▶ [What to do]:
In the listing, update the lines from the one with "Given: Click the Available plans heading" up to and including the one with "Looking at the", replacing "Screen dimensions" with "Display size" and changing nothing else. Give back only those lines, without the pictures.

▶ [Records for the task]:

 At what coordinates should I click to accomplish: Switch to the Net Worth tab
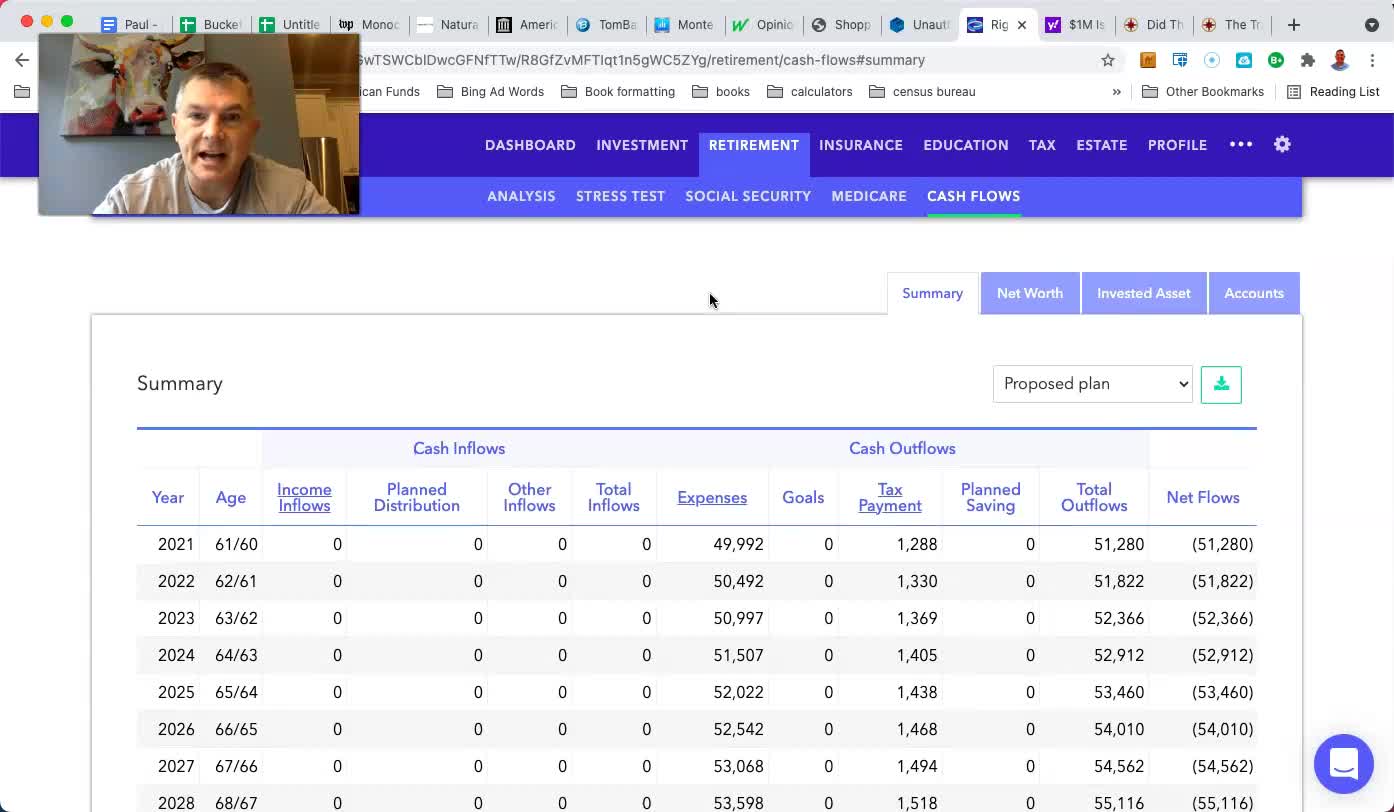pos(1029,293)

---

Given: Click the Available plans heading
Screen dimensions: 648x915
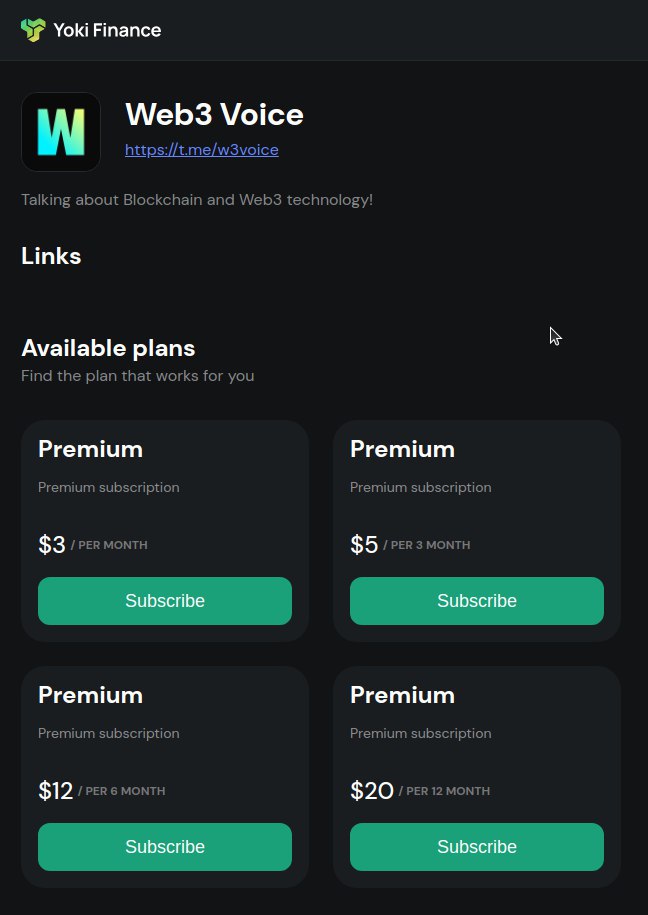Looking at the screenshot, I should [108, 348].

▶ [Complete response]:
Given: Click the Available plans heading
Display size: 648x915
Looking at the screenshot, I should [108, 348].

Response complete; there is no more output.